The answer must be every line of the data that holds the word "target".

*** Opening Input material ***

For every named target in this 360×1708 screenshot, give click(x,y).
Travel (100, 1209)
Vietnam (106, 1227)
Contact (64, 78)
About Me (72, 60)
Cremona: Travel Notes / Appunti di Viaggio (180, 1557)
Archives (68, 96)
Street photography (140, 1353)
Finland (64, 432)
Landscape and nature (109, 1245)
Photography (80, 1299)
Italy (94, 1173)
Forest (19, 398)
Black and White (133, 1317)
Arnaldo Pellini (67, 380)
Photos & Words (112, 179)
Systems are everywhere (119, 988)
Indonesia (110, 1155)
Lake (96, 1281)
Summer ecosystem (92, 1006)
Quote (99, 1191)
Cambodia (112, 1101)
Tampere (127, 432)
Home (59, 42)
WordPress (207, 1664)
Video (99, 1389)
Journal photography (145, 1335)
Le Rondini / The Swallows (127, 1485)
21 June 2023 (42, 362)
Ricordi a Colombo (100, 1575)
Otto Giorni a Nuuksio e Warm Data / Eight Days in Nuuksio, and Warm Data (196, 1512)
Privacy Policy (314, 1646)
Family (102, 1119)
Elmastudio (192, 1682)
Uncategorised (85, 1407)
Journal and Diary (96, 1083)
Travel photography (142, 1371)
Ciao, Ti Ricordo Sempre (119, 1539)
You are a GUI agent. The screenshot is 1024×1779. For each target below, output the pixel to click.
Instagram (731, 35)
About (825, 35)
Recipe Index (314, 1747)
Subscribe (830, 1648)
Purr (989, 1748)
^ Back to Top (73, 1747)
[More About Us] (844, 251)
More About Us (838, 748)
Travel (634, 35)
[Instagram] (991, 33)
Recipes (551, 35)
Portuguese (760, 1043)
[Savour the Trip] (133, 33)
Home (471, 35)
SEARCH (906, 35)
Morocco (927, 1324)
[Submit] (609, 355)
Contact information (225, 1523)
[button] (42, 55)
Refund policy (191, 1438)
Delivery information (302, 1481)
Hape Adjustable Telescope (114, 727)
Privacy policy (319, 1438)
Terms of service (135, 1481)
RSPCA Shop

*** Closing Input material ***

• **Answer section**:
For every named target in this 360×1708 screenshot, give click(x,y).
You are a GUI agent. The screenshot is 1024×1779. For each target below, output the pixel to click.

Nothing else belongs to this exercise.